プロトタイプのような筆先を作っておき、そこにオーダーに合わせて違う毛を混ぜ込んで最終的な筆を仕上げていく。だから1000種類の筆を作るといっても過言ではないのだという。それを聞いて中田は「書道の医者みたいですね」と言った。写真を見て、直したいところを聞く。それに従って、筆という薬を処方するようだと。「たしかにそうですね。データベースはもう何万件も集まっています。それに合わせるのが職人の仕事だと思っています」
熟練の技が導き出す最良の道具
亀井さんが羊毛の毛の束を中田に渡す。「あ、わかった、余分な毛を取っていく作業ですよね。広島で体験しました。大変なんですよね…」と中田が言うと「江戸筆では手ではなく道具を使って穂先を作るんです」と亀井さんは言う。
先出造りといって、金櫛で毛の束を梳いて逆毛などのいらない毛を取り出していくのだ。ただし亀井さんは櫛の代わりに小刀を使う。そっと毛の束にあててスッスッとなでていく。それを繰り返すことで筆の命といわれる穂先ができあがるのだ。

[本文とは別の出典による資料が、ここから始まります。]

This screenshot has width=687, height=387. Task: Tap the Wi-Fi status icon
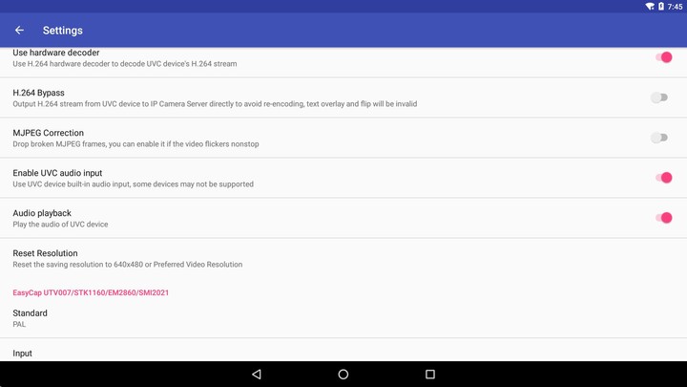(x=650, y=6)
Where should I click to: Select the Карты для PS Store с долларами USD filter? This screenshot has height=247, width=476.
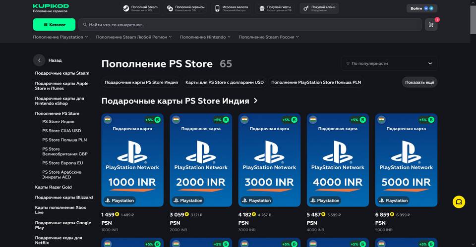coord(224,82)
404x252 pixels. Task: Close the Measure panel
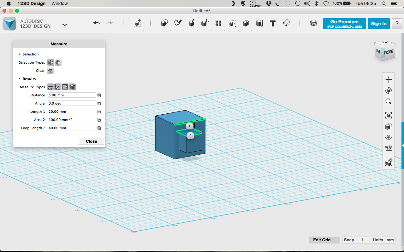91,141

あぐらをかいた太ももの上に毛の束を乗せて中田も挑戦するが、「ちょっと見てみてください」と亀井さんは自分の太ももを指差す。何が中田と違うのかというと角度。亀井さんの太ももは床と平行になり平らになっているのだ。そうしないと毛先がうまく揃わないという。ただし「ピタッと平らになるまで3年かかる」。基本の動作が仕事を大きく左右する。
職人が江戸筆にかける情熱
職人の作業は感じることと亀井さんがいうが、素材、製法ともに研究に余念がない。顕微鏡で硯の細かな表面を見る、筆を見て繊維のまとまりや流れを調べる。こうした長年の経験が最良の筆を作り出しているのだ。その筆を使って書道家は書を残す。江戸筆にそそぎこむ熱意が、お話をしているそばから伝わってきた。